Another side effects of the busy wait approach occurs when the machine is not fully dedicated to running BEAM.
In this case, other (non-BEAM) kernel threads may receive an unfairly low slice of CPU time. In addition, when running BEAM in the cloud on burstable performance instances, busy waiting may result in spending unnecessary CPU credits.
To alleviate this, the BEAM virtual machine has a set of options that regulate the amount of busy waiting done by the VM. These options are +sbwt
, +sbwtdcpu
, and +sbwtdio
. When set to none
they disable busy waiting in the main schedulers, dirty CPU schedulers, and dirty IO schedulers, respectively.
The important question is whether there is any effect on responsiveness if busy waiting is disabled. To find out, we ran a test for the limited use case of serving HTTP requests with the Cowboy web server.
The Test
To run the test, we used the Stressgrid load-testing framework with 10 c5.2xlrage generators. Stressgrid monitors CPU utilization of the generators, so we can avoid skewed results due to generator oversaturation. In our test, all generators stayed below 80% CPU utilization.
We used a synthetic workload consisting of 100k client devices. Each client device opens a connection and sends 100 requests with 900±5% milliseconds in between each one. The server handles a request by sleeping for 100±5% milliseconds, to simulate a backend database request, and then returns 1 kB of payload. Without additional delays, this results in the average connection lifetime of 100 seconds, and the average load of 100k request per second.
In order to compare BEAM behavior in different conditions, we ran our test against c5.9xlarge, c5.4xlarge, and c5.2xlarge target EC2 instances. We chose these instance types with the following assumptions:
c5.9xlarge would allow for meaningful headroom of CPU capacity, to let the virtual machine run without any stress;
On c5.4xlarge, the virtual machine would nearly exceed CPU capacity;
c5.2xlarge would not have sufficient CPU capacity to handle the workload, causing the virtual machine to run under stress.
With each instance type, we ran the test with and without busy waiting. To disable busy waiting, we added the following lines to vm.args:
+sbwt none
+sbwtdcpu none
+sbwtdio none
Looking at requests per second, we see that c5.9xlarge and c5.4xlarge handle the full target workload of 100k requests per second and that c5.2xlarge does not, becoming saturated at 58k requests per second. Busy wait settings have no effect for this metric.

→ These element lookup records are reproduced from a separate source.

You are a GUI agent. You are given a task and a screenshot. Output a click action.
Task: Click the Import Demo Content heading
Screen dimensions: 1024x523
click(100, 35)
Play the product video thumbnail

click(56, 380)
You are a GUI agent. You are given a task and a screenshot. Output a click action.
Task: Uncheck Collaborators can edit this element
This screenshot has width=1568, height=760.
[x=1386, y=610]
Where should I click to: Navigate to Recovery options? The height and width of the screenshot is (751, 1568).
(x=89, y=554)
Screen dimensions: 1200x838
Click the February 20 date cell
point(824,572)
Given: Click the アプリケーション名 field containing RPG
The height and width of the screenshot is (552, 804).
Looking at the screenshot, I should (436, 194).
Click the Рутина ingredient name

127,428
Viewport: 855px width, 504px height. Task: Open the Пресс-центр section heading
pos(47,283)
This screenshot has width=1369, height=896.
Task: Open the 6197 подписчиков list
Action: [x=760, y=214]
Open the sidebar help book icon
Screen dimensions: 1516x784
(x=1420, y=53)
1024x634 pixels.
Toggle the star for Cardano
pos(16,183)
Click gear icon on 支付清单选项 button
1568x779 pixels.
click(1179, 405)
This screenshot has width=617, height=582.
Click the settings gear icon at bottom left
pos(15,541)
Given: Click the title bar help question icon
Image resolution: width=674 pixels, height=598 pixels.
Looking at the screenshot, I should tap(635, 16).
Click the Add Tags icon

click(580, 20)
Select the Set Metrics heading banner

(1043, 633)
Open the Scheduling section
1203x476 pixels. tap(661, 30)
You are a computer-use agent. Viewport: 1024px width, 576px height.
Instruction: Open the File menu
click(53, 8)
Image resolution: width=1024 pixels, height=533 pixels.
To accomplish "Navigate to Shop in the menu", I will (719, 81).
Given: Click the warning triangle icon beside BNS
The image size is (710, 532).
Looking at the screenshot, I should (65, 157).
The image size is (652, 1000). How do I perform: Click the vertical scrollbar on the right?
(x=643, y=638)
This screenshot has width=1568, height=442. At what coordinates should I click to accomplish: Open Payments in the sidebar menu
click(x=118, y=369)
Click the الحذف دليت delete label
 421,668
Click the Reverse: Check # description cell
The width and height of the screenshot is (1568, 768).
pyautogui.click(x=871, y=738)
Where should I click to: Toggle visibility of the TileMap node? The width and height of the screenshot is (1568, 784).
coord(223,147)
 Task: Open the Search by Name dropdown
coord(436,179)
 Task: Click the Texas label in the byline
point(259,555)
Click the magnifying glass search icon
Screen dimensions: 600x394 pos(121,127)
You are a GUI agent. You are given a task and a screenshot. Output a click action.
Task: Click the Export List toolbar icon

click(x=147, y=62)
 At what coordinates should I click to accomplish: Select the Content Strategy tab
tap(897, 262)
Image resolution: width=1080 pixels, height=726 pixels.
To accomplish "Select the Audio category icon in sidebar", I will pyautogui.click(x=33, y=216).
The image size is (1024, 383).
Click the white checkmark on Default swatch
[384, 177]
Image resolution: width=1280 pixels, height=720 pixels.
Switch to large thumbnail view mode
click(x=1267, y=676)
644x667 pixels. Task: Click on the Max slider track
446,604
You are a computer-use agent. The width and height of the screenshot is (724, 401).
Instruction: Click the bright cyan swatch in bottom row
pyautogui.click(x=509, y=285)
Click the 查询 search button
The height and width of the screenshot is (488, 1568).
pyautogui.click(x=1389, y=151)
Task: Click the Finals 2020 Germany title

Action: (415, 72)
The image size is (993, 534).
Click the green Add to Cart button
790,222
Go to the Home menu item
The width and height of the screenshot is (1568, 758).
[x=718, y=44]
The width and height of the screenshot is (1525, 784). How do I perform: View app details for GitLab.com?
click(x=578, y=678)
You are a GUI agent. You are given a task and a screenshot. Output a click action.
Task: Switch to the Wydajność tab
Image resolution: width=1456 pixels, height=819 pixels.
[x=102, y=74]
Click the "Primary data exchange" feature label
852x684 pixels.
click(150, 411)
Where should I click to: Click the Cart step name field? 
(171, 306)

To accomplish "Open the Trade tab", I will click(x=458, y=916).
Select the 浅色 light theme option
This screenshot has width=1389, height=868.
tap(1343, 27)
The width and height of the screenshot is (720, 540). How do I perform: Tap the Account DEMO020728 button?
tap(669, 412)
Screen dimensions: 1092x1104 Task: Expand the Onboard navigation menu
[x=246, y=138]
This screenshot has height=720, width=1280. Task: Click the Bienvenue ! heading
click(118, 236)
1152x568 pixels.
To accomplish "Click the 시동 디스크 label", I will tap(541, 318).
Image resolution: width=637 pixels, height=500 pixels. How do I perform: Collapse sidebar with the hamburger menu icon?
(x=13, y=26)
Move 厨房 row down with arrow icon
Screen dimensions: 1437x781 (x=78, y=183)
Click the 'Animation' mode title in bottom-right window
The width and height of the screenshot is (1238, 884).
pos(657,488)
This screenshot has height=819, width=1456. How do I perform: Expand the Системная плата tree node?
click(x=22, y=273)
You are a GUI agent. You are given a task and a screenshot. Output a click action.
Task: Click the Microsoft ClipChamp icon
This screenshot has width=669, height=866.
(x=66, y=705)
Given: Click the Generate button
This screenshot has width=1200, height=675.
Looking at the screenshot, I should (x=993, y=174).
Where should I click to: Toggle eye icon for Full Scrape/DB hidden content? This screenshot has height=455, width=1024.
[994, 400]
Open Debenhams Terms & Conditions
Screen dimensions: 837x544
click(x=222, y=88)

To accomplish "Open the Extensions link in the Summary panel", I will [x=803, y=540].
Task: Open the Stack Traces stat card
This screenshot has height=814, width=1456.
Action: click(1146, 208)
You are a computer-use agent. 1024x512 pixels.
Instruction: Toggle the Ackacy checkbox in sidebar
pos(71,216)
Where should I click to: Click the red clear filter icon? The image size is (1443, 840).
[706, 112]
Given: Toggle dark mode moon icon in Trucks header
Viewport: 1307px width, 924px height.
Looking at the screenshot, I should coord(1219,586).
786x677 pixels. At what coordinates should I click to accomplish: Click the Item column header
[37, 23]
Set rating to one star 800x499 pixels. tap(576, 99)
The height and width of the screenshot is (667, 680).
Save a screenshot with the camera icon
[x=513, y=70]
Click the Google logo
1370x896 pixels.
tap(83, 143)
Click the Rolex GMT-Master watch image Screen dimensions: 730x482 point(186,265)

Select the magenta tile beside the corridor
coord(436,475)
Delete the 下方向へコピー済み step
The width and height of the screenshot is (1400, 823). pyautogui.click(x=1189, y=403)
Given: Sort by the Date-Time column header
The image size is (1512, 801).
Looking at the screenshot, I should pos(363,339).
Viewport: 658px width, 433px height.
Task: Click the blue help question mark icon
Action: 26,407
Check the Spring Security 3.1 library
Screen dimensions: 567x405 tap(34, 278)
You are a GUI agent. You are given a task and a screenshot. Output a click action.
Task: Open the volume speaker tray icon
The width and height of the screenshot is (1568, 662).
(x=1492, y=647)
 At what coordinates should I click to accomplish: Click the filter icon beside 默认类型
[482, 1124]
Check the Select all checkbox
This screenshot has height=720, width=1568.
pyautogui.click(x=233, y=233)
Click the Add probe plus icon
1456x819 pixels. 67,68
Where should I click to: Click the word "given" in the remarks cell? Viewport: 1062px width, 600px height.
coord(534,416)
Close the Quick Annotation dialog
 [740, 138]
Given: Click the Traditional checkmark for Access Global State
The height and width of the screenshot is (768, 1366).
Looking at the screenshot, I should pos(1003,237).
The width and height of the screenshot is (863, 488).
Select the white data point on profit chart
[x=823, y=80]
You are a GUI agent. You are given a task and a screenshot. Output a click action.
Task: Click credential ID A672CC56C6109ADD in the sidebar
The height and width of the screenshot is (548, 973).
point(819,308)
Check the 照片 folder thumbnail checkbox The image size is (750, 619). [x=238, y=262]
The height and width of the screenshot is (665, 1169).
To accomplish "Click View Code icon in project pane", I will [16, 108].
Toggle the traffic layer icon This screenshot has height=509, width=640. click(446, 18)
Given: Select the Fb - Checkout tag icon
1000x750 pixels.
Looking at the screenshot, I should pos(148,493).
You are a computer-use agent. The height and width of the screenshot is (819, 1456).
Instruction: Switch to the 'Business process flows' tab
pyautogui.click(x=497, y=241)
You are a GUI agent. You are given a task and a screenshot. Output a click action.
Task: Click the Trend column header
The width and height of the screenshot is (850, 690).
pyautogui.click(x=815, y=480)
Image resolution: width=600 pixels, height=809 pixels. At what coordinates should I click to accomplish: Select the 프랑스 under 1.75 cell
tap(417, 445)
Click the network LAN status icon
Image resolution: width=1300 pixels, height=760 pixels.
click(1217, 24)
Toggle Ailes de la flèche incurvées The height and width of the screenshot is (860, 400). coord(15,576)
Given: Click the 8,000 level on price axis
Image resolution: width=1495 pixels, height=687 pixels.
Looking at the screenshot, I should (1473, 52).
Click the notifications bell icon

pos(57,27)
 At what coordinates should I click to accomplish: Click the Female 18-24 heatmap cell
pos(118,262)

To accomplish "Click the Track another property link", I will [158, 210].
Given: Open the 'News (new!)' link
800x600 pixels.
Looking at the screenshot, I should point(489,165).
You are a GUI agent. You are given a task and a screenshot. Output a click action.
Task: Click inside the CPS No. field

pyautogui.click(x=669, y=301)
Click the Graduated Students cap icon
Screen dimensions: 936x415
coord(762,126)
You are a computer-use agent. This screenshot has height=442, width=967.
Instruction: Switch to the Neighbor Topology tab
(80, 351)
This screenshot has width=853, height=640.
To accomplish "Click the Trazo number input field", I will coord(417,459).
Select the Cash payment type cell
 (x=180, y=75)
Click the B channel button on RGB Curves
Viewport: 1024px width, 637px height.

On the other hand, busy wait settings show a very significant impact on CPU utilization graphs. For all instance types, enabling busy waiting causes the CPU to be saturated above 95%. Disabling busy waiting causes CPU utilization to scale with the workload.
To get a more detailed picture, we also collected two latency metrics, along with the corresponding distribution characteristics: the time to open a connection and the time to HTTP response headers.
Again, c5.9xlarge and c5.4xlarge instances show similar results in responsiveness, and no meaningful difference with respect to busy wait settings.
The latency metrics collected for the c5.2xlarge instance confirm the BEAM virtual machine working under stress, with latencies and standard errors increasing. Yet again, we see no meaningful difference between enabled and disabled busy waiting.
Conclusion
In our test, we found that BEAM’s busy wait settings do have a significant impact on CPU usage.
The highest impact was observed on the instance with the most available CPU capacity. At the same time, we did not observe any meaningful difference in performance between VMs with busy waiting enabled and disabled.
We must note that our use case was limited to serving HTTP requests with the Cowboy web server, and it is conceivable that in a different scenario there would be a noticeable difference. After all, this is probably why busy waiting was introduced to BEAM in the first place.
When running HTTP workloads with Cowboy on dedicated hardware, it would make sense to leave the default—busy waiting enabled—in place. When running BEAM on an OS kernel shared with other software, it makes sense to turn off busy waiting, to avoid stealing time from non-BEAM processes.
It would also make sense to not use busy waiting when running on burstable performance instances in the cloud.